## What to work on
In the data that follows, find the line with "Given: Open the Movies, TV & Showtimes menu"; transcribe it, every later line up to the one with "You are a computer-use agent. Image resolution: width=594", and that line as well, exactly and with no others.

------ Available records

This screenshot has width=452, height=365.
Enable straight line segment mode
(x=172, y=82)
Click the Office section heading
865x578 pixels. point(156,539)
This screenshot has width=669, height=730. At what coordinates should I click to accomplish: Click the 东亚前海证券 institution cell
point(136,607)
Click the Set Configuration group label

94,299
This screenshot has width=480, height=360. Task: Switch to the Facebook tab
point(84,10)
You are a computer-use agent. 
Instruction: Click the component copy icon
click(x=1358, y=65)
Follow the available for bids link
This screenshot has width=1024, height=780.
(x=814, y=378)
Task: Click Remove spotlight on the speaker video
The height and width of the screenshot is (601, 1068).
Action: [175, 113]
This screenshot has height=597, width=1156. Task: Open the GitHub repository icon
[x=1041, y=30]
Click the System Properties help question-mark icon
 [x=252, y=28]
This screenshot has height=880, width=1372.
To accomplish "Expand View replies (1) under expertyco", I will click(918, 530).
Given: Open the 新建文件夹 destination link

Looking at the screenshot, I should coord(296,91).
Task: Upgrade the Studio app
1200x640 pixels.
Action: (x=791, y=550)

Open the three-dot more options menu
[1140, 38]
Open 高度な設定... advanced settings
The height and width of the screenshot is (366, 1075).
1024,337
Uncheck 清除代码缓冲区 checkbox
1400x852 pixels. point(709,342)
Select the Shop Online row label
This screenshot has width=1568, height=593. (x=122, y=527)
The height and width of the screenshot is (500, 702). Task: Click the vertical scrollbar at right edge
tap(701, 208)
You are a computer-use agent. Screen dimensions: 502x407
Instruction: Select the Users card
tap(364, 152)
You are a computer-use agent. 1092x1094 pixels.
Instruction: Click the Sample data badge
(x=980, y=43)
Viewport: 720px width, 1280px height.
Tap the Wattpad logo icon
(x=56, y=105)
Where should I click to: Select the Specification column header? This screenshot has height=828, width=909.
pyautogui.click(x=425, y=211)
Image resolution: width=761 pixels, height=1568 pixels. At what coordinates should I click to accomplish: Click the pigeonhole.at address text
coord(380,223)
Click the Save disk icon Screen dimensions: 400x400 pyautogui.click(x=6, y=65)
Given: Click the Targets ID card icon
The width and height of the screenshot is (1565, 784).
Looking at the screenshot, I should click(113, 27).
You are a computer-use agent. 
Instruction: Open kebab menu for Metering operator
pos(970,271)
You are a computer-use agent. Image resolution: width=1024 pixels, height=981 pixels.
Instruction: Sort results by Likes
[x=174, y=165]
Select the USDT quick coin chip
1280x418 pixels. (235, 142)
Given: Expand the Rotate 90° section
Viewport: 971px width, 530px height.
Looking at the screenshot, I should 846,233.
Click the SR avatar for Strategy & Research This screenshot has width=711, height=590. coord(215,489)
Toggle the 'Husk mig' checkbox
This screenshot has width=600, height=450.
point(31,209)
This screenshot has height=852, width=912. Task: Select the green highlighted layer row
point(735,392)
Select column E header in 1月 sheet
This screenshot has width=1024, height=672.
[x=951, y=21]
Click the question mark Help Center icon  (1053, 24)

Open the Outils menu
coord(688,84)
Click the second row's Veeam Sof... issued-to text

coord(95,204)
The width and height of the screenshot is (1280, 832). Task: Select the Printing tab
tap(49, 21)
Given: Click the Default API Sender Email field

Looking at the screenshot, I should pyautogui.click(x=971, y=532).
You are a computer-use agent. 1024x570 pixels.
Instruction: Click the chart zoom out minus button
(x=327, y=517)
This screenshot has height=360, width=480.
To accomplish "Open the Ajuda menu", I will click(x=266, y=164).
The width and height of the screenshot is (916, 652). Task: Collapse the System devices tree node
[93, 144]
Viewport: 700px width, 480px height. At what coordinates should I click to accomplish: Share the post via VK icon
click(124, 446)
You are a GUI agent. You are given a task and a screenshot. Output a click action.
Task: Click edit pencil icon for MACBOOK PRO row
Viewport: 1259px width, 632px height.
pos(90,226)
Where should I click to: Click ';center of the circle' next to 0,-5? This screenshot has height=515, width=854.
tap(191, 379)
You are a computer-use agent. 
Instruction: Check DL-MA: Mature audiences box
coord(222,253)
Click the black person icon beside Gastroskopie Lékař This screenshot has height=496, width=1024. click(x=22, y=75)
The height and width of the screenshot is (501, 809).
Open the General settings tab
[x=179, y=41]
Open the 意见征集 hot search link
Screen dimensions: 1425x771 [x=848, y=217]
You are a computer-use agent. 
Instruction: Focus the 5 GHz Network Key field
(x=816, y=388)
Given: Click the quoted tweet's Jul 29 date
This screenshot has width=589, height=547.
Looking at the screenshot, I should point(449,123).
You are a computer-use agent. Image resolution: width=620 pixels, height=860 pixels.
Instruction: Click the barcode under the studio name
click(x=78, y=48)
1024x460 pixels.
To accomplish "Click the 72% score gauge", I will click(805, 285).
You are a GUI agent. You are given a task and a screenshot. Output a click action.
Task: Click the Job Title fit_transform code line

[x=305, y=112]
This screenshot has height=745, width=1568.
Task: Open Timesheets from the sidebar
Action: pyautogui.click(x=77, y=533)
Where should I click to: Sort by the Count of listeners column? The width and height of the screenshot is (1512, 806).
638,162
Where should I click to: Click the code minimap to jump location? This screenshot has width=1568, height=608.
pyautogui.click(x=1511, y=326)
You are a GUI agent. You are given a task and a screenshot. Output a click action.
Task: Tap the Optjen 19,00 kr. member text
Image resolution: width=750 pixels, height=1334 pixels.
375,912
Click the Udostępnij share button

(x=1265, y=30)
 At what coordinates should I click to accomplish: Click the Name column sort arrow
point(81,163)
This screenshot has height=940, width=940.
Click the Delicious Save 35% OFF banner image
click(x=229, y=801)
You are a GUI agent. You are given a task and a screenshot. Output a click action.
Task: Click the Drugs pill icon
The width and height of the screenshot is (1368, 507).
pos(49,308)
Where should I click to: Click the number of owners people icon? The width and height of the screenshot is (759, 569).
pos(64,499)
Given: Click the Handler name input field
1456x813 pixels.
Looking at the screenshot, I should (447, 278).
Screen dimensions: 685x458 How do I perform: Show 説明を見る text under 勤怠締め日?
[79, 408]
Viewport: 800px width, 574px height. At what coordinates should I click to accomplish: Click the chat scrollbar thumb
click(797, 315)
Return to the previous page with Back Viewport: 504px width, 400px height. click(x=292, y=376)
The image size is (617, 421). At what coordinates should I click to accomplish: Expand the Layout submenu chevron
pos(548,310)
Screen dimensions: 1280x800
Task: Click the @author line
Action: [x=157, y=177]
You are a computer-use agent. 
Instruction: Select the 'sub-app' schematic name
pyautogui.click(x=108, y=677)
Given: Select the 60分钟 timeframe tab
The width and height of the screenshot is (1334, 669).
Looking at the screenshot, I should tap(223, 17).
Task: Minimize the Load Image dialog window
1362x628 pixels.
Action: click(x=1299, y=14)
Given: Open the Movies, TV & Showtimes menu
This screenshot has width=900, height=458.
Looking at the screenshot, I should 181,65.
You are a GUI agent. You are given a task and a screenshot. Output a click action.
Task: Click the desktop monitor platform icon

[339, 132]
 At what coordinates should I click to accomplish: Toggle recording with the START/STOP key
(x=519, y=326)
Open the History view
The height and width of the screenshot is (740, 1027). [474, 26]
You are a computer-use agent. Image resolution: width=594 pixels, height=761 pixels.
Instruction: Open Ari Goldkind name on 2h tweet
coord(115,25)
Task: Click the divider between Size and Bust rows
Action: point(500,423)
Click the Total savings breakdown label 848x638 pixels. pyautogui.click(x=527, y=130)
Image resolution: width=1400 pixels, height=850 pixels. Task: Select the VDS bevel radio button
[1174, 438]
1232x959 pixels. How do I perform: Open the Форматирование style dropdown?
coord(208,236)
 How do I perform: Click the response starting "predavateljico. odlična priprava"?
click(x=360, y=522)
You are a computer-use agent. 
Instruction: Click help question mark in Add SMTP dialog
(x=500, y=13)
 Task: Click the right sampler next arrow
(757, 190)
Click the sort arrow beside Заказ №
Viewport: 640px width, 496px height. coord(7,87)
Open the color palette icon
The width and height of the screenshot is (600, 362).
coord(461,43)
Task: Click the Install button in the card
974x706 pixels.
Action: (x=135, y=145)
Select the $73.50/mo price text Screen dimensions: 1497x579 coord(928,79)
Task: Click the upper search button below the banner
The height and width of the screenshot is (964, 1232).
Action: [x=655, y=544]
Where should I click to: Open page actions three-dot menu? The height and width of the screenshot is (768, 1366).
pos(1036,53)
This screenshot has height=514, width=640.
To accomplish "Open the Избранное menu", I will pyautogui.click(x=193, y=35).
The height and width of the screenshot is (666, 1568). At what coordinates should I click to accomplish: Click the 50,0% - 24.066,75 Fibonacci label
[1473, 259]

------------

## Reply to the exercise
Given: Open the Movies, TV & Showtimes menu
This screenshot has width=900, height=458.
Looking at the screenshot, I should 181,65.
You are a GUI agent. You are given a task and a screenshot. Output a click action.
Task: Click the desktop monitor platform icon

[339, 132]
 At what coordinates should I click to accomplish: Toggle recording with the START/STOP key
(x=519, y=326)
Open the History view
The height and width of the screenshot is (740, 1027). [474, 26]
You are a computer-use agent. Image resolution: width=594 pixels, height=761 pixels.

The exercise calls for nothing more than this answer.